The liquid fuel and air-fuel mixture flowing strongly toward the #2 and #3 branch ports 16 and 17 are caused by the fact that the port branch points 13 and 14 are as close to the #1 and #4 branch ports 15 and 18 as possible. The fuel flow that tends to flow into the #2 and #3 branch ports 16 and 17 and which conventionally tends to flow toward the #1 and #4 branch ports 15 and 18 is more evenly distributed to each cylinder.

As mentioned above, the distribution of liquid fuel to each cylinder is equalized, but in general, the amount of intake air itself is determined by the cylinder capacity and the amount of intake air is almost constant for each cylinder, so the distribution of liquid fuel to each cylinder is When the mixture ratios of the cylinders are equalized, the mixture ratios of each cylinder are also equalized accordingly.

As described above, when the present invention is applied to the intake manifold of an internal combustion engine, the extension lines of the outer circumferential wall of the curved passage section are made to intersect on the cylinder head side, and the port branch points are moved toward the #1 and #4 ports. Therefore, it is possible to promote uniform distribution of liquid fuel to each cylinder during a cold start, thereby avoiding smoldering plugs in #1 and #4 cylinders and misfires in #2 and #3 cylinders. This has the effect of improving output performance through uniform distribution of the air-fuel mixture and equalization of the mixture ratio, and ultimately improving fuel efficiency.

[Brief explanation of the drawing]

FIG. 1 is a schematic diagram of the intake manifold of a conventional internal combustion engine, FIG. 2 is a schematic diagram of the intake manifold of an internal combustion engine already proposed by the applicant, and FIG. 3 is a plan view of the intake manifold of the present invention.
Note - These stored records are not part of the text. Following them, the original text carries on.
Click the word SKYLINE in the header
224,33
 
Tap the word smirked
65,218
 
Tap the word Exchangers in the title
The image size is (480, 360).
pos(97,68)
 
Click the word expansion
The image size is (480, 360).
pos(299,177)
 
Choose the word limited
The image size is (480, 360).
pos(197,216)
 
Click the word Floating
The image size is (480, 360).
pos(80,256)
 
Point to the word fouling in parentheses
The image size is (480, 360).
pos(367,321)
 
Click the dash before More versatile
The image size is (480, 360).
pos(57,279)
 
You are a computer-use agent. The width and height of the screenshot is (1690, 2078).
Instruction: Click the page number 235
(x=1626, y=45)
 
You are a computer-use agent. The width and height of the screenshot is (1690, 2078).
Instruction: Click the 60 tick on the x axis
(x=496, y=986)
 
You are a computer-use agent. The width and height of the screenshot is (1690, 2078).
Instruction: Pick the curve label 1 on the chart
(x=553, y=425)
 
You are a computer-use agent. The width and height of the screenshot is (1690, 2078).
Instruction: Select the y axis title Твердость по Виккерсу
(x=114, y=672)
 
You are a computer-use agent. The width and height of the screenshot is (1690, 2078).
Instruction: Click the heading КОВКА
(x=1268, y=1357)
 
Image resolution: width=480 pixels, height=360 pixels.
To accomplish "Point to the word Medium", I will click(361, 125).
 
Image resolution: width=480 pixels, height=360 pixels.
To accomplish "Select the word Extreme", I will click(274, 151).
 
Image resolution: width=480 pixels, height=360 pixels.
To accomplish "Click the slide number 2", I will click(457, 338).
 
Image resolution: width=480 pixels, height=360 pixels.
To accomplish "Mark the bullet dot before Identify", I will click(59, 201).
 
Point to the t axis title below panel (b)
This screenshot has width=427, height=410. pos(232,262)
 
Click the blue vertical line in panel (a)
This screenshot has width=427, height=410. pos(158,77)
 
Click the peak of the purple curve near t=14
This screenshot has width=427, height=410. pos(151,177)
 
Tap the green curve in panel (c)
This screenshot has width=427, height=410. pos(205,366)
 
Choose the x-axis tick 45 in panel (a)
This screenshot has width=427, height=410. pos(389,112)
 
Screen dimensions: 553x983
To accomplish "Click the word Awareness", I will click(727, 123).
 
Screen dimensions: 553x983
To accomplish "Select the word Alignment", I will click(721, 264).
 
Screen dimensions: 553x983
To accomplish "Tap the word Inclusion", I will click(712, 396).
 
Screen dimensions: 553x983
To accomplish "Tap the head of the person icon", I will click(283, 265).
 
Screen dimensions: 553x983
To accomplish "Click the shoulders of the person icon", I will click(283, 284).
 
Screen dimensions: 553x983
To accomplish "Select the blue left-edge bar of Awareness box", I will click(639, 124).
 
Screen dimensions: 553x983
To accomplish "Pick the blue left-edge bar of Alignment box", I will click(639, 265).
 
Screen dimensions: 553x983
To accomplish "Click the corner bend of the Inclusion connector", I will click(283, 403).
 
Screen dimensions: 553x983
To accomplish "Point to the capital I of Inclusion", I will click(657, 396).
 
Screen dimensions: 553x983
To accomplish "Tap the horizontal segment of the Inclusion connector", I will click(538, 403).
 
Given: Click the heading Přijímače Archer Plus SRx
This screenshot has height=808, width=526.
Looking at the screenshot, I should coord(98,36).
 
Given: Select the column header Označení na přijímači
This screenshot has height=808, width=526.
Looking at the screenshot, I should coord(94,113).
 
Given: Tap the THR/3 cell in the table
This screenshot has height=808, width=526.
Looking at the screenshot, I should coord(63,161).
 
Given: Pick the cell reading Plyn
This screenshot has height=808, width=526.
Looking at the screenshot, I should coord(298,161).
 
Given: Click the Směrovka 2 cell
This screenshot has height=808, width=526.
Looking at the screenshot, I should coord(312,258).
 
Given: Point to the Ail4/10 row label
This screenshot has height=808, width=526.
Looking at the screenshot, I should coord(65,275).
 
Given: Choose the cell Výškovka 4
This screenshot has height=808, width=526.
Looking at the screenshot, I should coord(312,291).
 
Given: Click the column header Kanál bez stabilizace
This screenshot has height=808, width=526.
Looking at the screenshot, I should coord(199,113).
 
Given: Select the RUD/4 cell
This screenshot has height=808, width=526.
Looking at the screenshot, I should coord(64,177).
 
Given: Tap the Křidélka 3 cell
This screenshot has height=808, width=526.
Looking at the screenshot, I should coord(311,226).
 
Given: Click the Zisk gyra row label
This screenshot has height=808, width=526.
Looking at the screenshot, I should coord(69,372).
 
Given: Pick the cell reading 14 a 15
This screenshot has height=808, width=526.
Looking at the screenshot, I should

FIG. 4 is a cross-sectional view of the intake manifold of FIG. 3 taken along the - line. 10...Intake manifold, 11...Riser section,
12... Curved passage part, 13, 14... Branch part, 1
5...#1 branch port, 16...#2 branch port, 17...#3 branch port, 18...#4 branch port, 20...curved passage portion outer peripheral wall, 20c...
Outer peripheral wall straight section, 28...bisector of curved passage section,
30...Separator.

Claims (1)

[Scope of utility model registration request] In an intake manifold for an internal combustion engine, which includes a riser part, curved passage parts on both sides of the riser part, and #1 to #4 branch ports connected downstream of the curved passage part, the extension line of the outer peripheral wall of the curved passage part is on the cylinder head side. The curved passage section is formed so as to intersect with each other, and the port branch points of #1 branch port and #2 branch port and the port branch points of #3 branch port and #4 branch port are respectively transferred to the curved passage section immediately before transitioning to the branch port section. An intake manifold for an internal combustion engine, characterized in that the intake manifold is located closer to the #1 and #4 branch ports than the bisector of the passage width in the direction parallel to the intake manifold mounting surface.